> WORK ITEM
Each entry below should be written out exactly as it is, with no pictures.

(Saved entries)
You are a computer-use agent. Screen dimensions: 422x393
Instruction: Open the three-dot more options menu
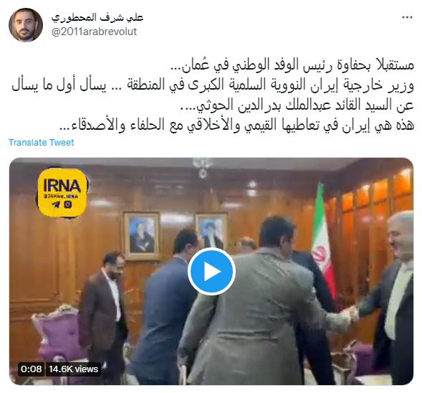(x=407, y=17)
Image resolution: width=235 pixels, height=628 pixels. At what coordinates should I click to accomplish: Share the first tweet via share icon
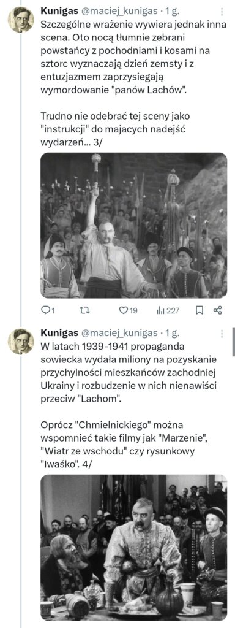[x=217, y=310]
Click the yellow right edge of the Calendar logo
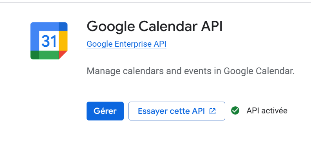The image size is (311, 144). (63, 41)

> SOLUTION TO THE PROBLEM
You are a computer-use agent. Screen dimensions: 422x393
Instruction: Open the three-dot more options menu
(x=407, y=17)
Image resolution: width=235 pixels, height=628 pixels. At what coordinates should I click to accomplish: Share the first tweet via share icon
[x=217, y=310]
Click the yellow right edge of the Calendar logo
The image size is (311, 144). (63, 41)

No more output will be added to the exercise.